Paper long abstract:
As global ageing populations continue to pose challenges to societal models, healthcare systems and welfare states, the ageing body has come under intense scrutiny. Clinical trials examining the intrinsic biological ageing process, the potentials of human longevity and the benefits of lifestyle factors pose the ageing body as a model organism apt for modification and ready for change.
Drawing on the idea of the 'athlete as model organism' proposed by Andi Johnson (2013), we wish to explore how ageing bodies are examined, performed and configured in laboratory work. The ageing body is different from the athlete body as a model organism on a range of parameters (fitness, level of expertise, accommodation of laboratory techniques, reasons for participating), but there are also important similarities. Firstly, the ageing body is human and interacts with the scientists in contrast to mice or fruit flies. Secondly, elderly are often easily accessible for the scientists, as one of the reasons that they are interesting model organisms is that they are in abundance.

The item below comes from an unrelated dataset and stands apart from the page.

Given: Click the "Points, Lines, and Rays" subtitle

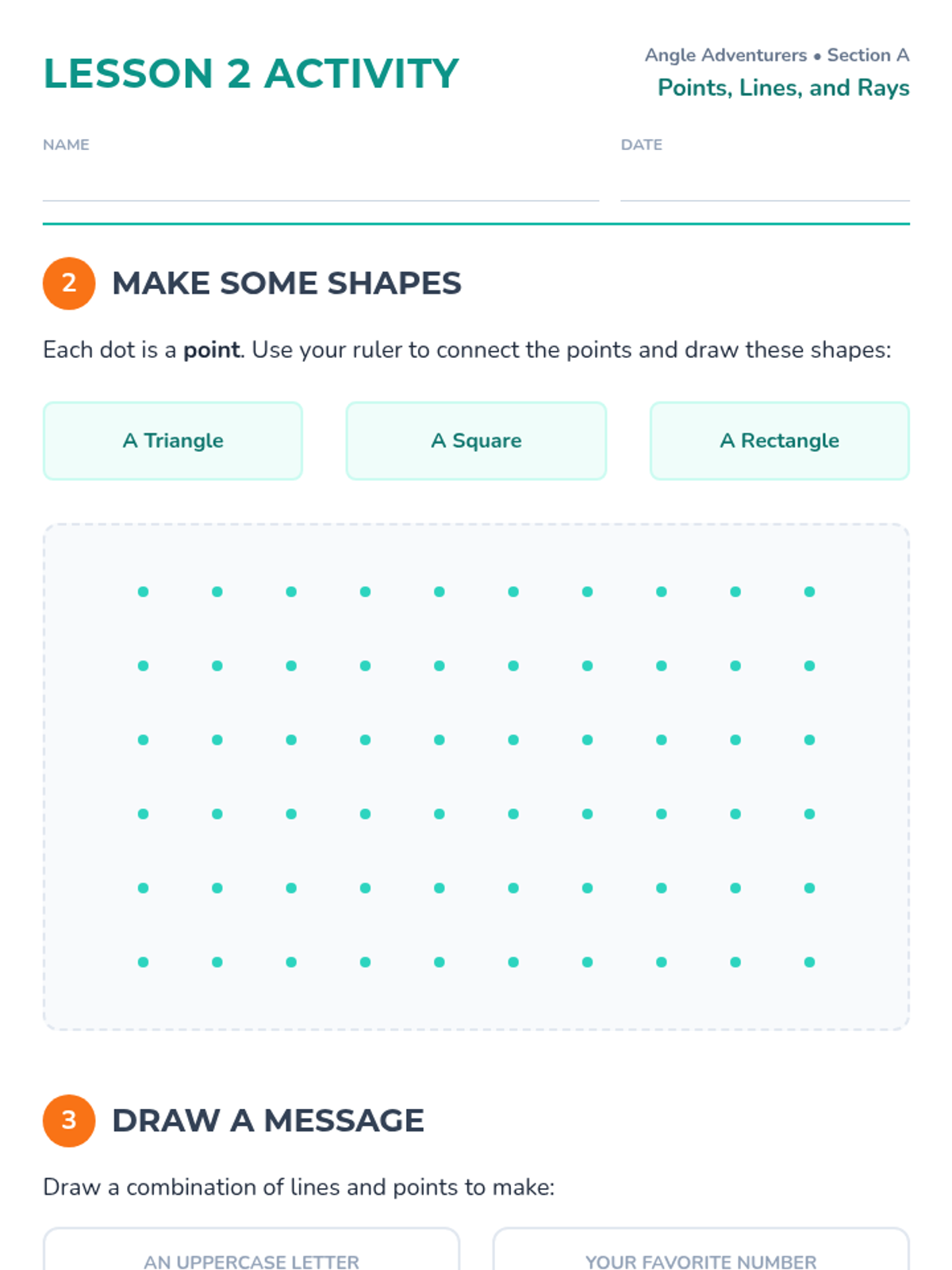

By using ethnography from two Danish research projects on healthy ageing, we argue that the ageing body is a model organism with specific requirements and needs in the laboratory setting. We propose that ethnographic exploration of the ageing bodies as they travel from everyday life to the lab and back is crucial in order to understand how the 'modelling' effects the ageing body, and how the ageing body lets itself be an object of such scrutiny.